Repeat precisely the line in which "Click the 'Time (yymmdd HH:MM)' x-axis label" occurs and all lines that follow it in the entries below. Pictures must be omitted.

Collected data entries:
────────────────────────────────────────

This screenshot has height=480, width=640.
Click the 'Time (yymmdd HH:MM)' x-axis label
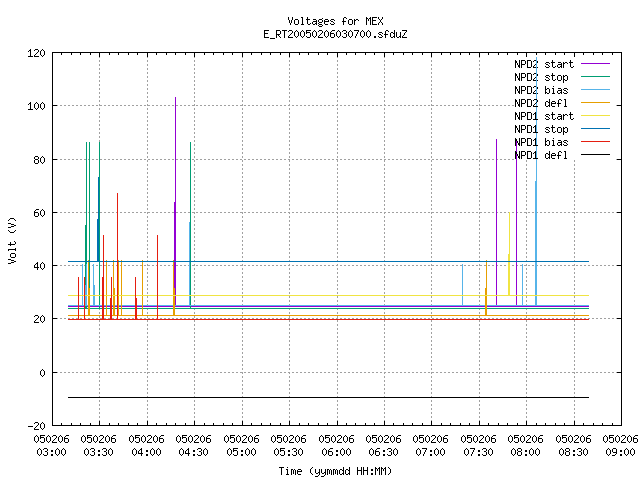(335, 471)
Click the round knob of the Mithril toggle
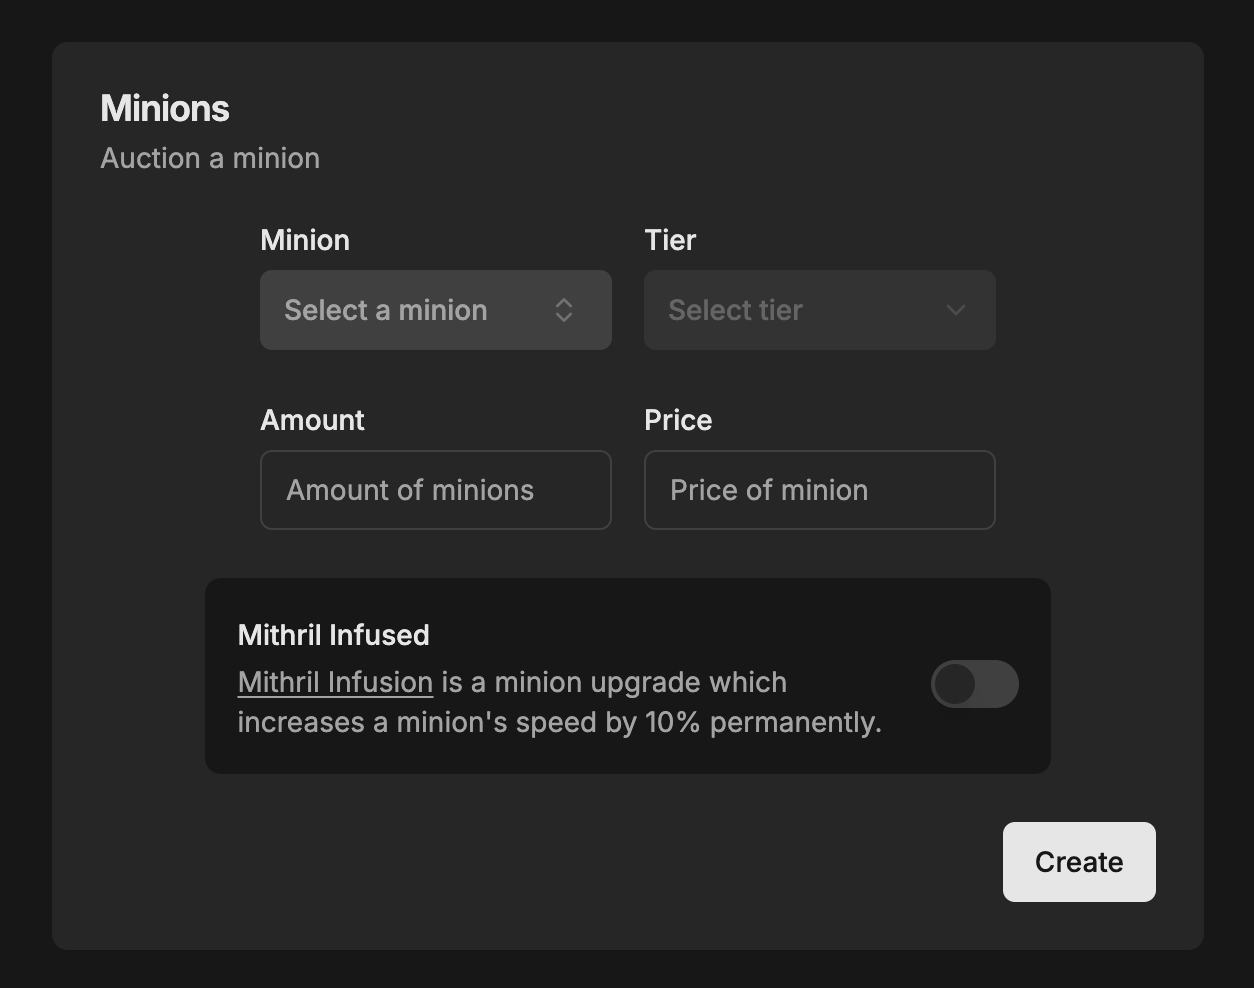This screenshot has width=1254, height=988. [955, 685]
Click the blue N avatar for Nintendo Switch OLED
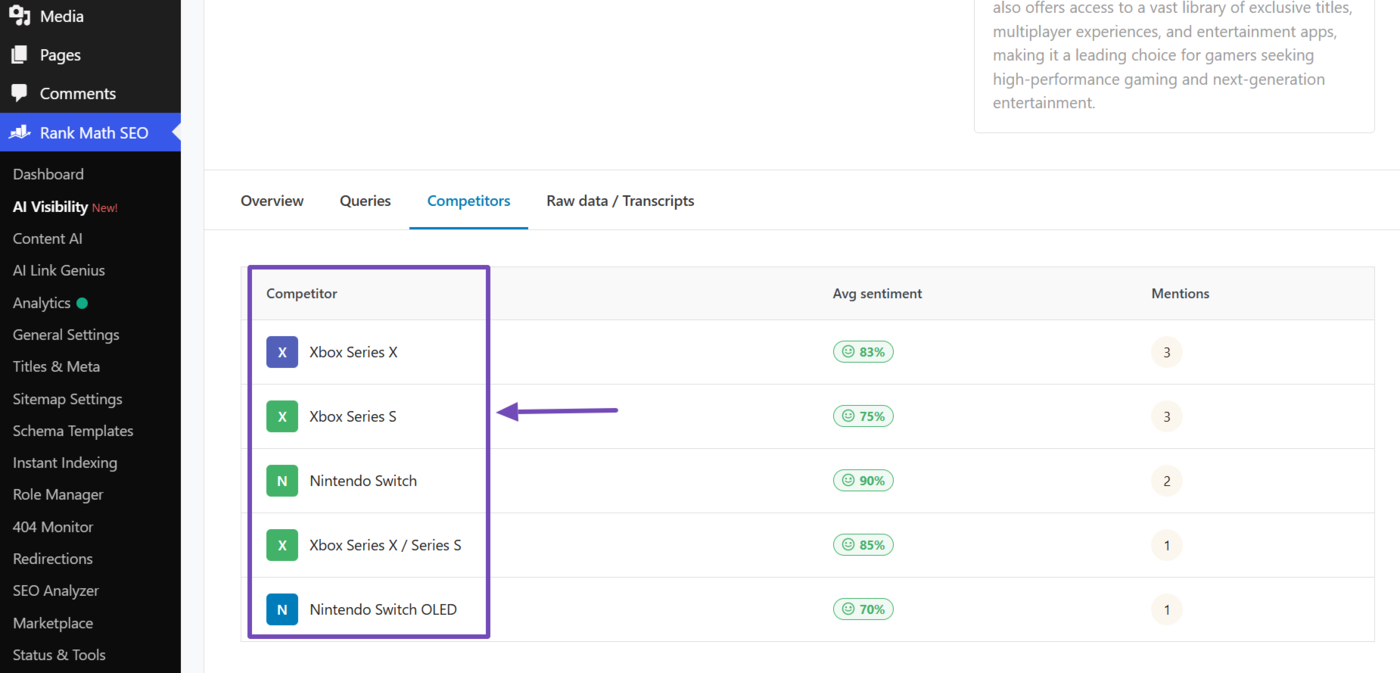Viewport: 1400px width, 673px height. 282,609
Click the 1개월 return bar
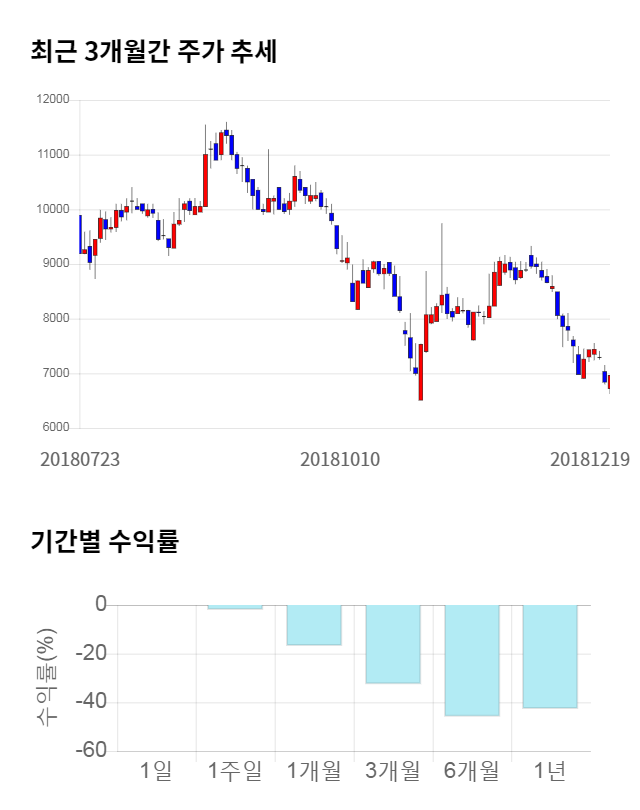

────────────────────────────────────────

## THE ANSWER
Click the 'Time (yymmdd HH:MM)' x-axis label
(335, 471)
Click the round knob of the Mithril toggle
This screenshot has width=1254, height=988. [955, 685]
Click the blue N avatar for Nintendo Switch OLED
Viewport: 1400px width, 673px height. 282,609
Click the 1개월 return bar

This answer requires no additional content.